Coefficients of my polynomial model in R don't match graph

Question

Using Greg's helpful answer here, I fit a second order polynomial regression line to my dataset:

poly.fit<-lm(y~poly(x,2),df)

When I plot the line, I get the graph below:

The coefficients are:

# Coefficients:
#   (Intercept)     poly(x, 2)1     poly(x, 2)2  
#         727.1           362.4          -269.0

I then wanted to find the x-value of the peak. I assume there is an easy way to do so in R but I did not know it,* so I went to Wolfram Alpha. I entered the equation:

y=727.1+362.4x-269x^2

Wolfram Alpha returned the following:

As you can see, the function intersects the x-axis at approximately x=2.4. This is obviously different from my plot in R, which ranges from 0≤x≤80. Why are these different? Does R interpret my x-values as a fraction of some backroom variable?

*I would also appreciate answers on how to find this peak. Obviously I could take the derivative, but how do I set to zero?

Answer 1

In the case of a quadratic polynomial, you can of course use a little calculus and algebra (once you have friendly coefficients).

_Data_:
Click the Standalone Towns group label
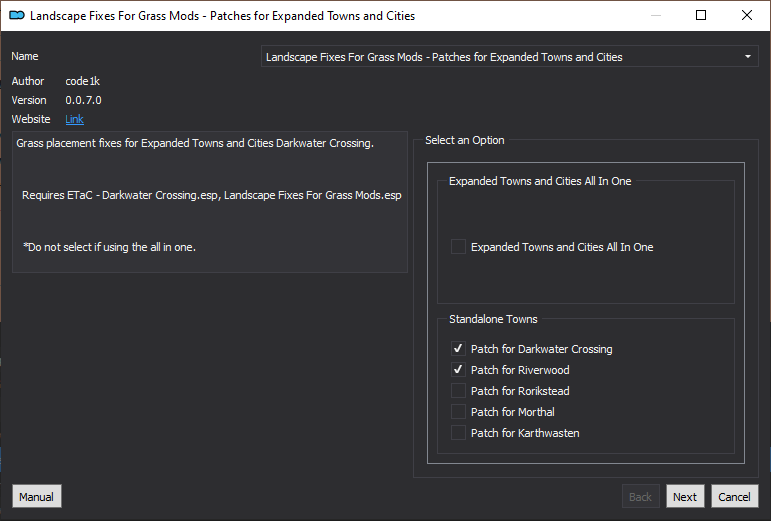 (x=493, y=319)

_Requirements_: In the forum thread on polynomial coefficients in R, why does the asker conclude that the Wolfram Alpha result differs from the R plot? Answer in one to three sentences.

_Answer for the task_: Wolfram Alpha shows the function crossing the x-axis at about x=2.4. The asker's plot in R covers the range 0≤x≤80, so the two do not agree.